------ MATERIAL PROVIDED ------

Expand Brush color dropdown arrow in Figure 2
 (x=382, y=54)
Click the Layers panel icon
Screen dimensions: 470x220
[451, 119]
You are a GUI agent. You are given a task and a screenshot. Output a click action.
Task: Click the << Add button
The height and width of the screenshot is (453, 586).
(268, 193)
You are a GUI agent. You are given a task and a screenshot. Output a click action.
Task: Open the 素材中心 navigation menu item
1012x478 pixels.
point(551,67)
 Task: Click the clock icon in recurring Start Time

------
------ MATERIAL PROVIDED ------

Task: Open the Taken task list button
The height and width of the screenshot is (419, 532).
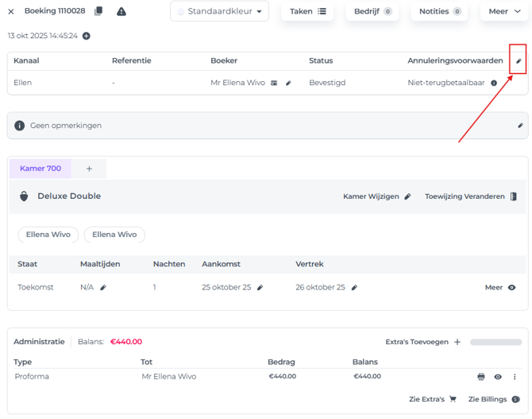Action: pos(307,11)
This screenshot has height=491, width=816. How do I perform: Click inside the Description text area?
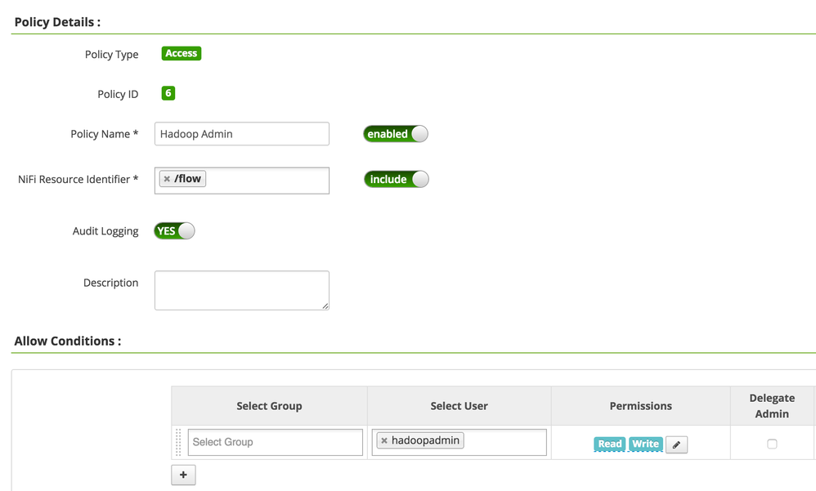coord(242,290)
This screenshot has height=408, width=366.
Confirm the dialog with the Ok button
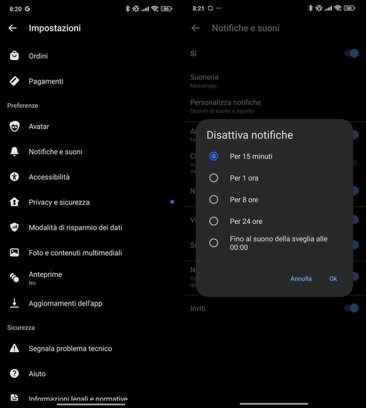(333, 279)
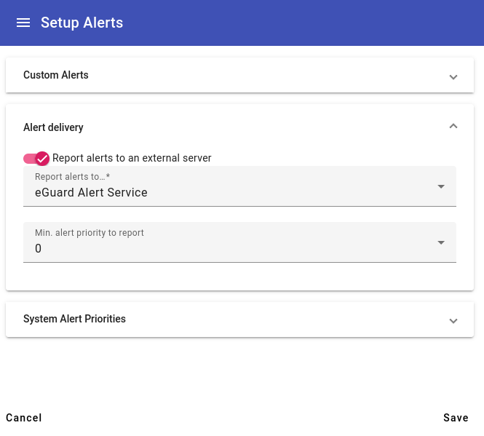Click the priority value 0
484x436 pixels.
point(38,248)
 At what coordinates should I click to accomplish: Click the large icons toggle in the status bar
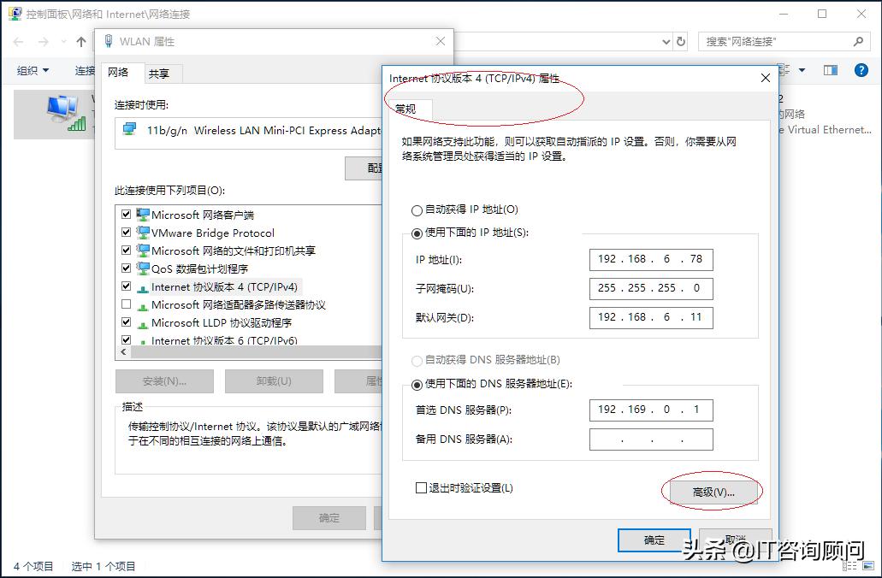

------

TASK PROMPT
In the data above, find the line with "Confirm the dialog with the Ok button" and the line with "At what coordinates". Please copy exactly those two lines and every line between them, but not the pictures.

ANSWER
Confirm the dialog with the Ok button
(333, 279)
Click the priority value 0
484x436 pixels.
point(38,248)
 At what coordinates should I click to accomplish: Click the large icons toggle in the status bar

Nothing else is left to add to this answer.